Cognitive Flexibility as a Latent Structural Operator for Bayesian State Estimation
This addresses a specific issue in state estimation for systems with structural shifts, offering an incremental improvement over existing deep stochastic state-space models.
The paper tackles the problem of Bayesian filtering in nonlinear, partially observed systems when the latent structure is mismatched, introducing Cognitive Flexibility (CF) as an operator that selects latent structures online to improve predictive accuracy under mismatch while preserving Bayesian filtering.

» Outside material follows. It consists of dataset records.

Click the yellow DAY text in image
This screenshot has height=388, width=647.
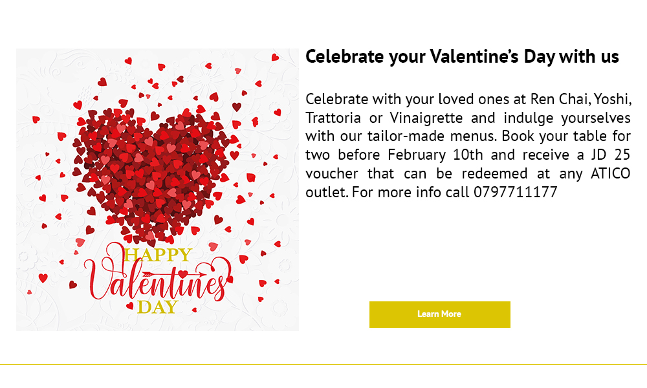click(x=158, y=307)
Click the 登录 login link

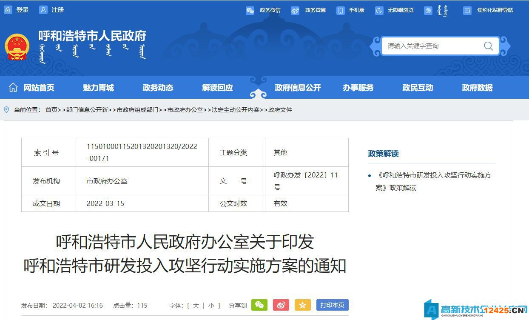[22, 10]
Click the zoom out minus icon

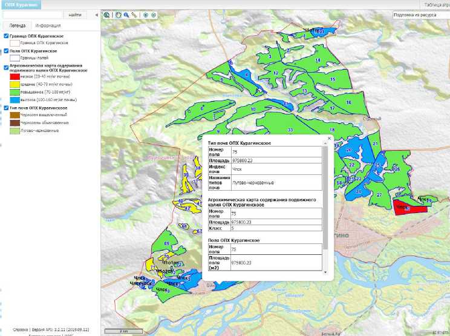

Deep stochastic state-space models enable Bayesian filtering in nonlinear, partially observed systems but typically assume a fixed latent structure. When this assumption is violated, parameter adaptation alone may result in persistent belief inconsistency. We introduce \emph{Cognitive Flexibility} (CF) as a representation-level operator that selects latent structures online via an innovation-based predictive score, while preserving the Bayesian filtering recursion. Structural mismatch is formalized as irreducible predictive inconsistency under fixed structure. The resulting belief--structure recursion is shown to be well posed, to exhibit a structural descent property, and to admit finite switching, with reduction to standard Bayesian filtering under correct specification. Experiments on latent-dynamics mismatch, observation-structure shifts, and well-specified regimes confirm that CF improves predictive accuracy under a mismatch while remaining non-intrusive when the model is correctly specified.